Die dunkle Seite der Macht
Der Brexit-deal steht endlich im Finale. Hat man also eine gute Lösung zum Wohl der Bürger gefunden? Ja, vor allem aber zum Wohl eines einzigen. Der ist zufällig Premier.
Erinnern wir uns doch an den Herbst 2018, es muss November gewesen sein: Stolz präsentierten Theresa May, Michel Barnier und die ganze Eu-riege ein dickes Vertragswerk. 585 Seiten, die den Rahmen für die künftigen Beziehungen Großbritanniens zur EU abstecken sollten. Auf den Tag der Freude folgten Monate des Jammers; in London war das Papier nicht durchzubringen, im innenpolitischen Chaos, das schließlich im Rücktritt Mays gipfelte, war es vor allem der berühmte „Backstop“, der zur Stolperfalle wurde. Eine Rückversicherung, die für den Fall, dass alle künftigen Verhandlungen schiefgehen, eine harte Grenze auf der irischen Insel vermeiden sollte, das Königreich aber in eine unerwünschte Zollunion mit der EU gezwungen hätte.
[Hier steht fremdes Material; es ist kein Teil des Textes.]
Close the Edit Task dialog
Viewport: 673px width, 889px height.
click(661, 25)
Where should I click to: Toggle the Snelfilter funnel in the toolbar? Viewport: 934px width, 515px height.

Der Backstop war das Um und Auf, das Mantra diesseits und jenseits des Ärmelkanals, mit unveränderbaren Positionen.
Ja wie, und plötzlich gibt es einen Vorschlag, der völlig ohne den verhassten Backstop auskommt – und der noch dazu (fast) alle glücklich macht? Jean-claude Juncker, der alte, schlaue Fuchs, fand wie immer die passenden Worte: „Wo ein Wille, da ein Deal.“Wer plötzlich wollte, war Boris Johnson, britischer Premierminister und Enfant terrible seiner Zunft. Johnsons plötzlicher Sinneswandel, der letzte Woche beim Treffen mit dem irischen Amtskollegen Leo Varadkar zum Ausbruch kam, ist wohl ebenso wenig dem Mitgefühl für die Bürger und ihr Wohlergehen zuzuschreiben wie die ganze Brexit-geschichte. Johnson, der als früherer Eu-korrespondent in Brüssel ganz sicher ein Gefühl für die nötige Polit-dramaturgie hat, hat schlicht die Gunst der Stunde erkannt. So ist das, wenn man an der Macht ist.
Sein Entgegenkommen so knapp vor dem drohenden Nodeal-austritt, so knapp vor dem entscheidenden Eu-gipfel und so knapp bevor ihm das Unterhaus völlig um die Ohren fliegt, bietet ihm die einmalige Chance, in die Geschichte einzugehen – nicht als der Chaotiker, der er wohl ist, sondern als jener Premier, der die Briten mit einem Vertrag in den Brexit geführt hat. Ein Kunststück, an dem May gescheitert ist. Ob in letzter Sekunde auch Johnson dieses Schicksal teilt, wissen wir am Samstag nach der Abstimmung in Westminster. er EU und Johnson ist aber zumindest eine Lösung gelungen, mit der die Hauptbetroffenen, die Iren, offensichtlich leben können (wie sich die DUP entscheidet, werden wir sehen; immer noch gibt es Berichte, sie würden sich mit Versprechen in Milliardenhöhe ködern lassen). Ironisch ist, dass Johnson den Iren auch in Zukunft nicht auskommt, an einem ganz anderen Schauplatz. In den USA, mit denen er lieber heute als morgen zünftige Handelsverträge abschließen will, sitzen die Nachkommen der Iren in maßgeblichen wirtschaftlichen und vor allem politischen Positionen.
Sie beobachten mit Argusaugen, wie das Vereinigte Königreich mit dem Land ihrer Ahnen umgeht. Und werden nicht zögern, entsprechend zu handeln.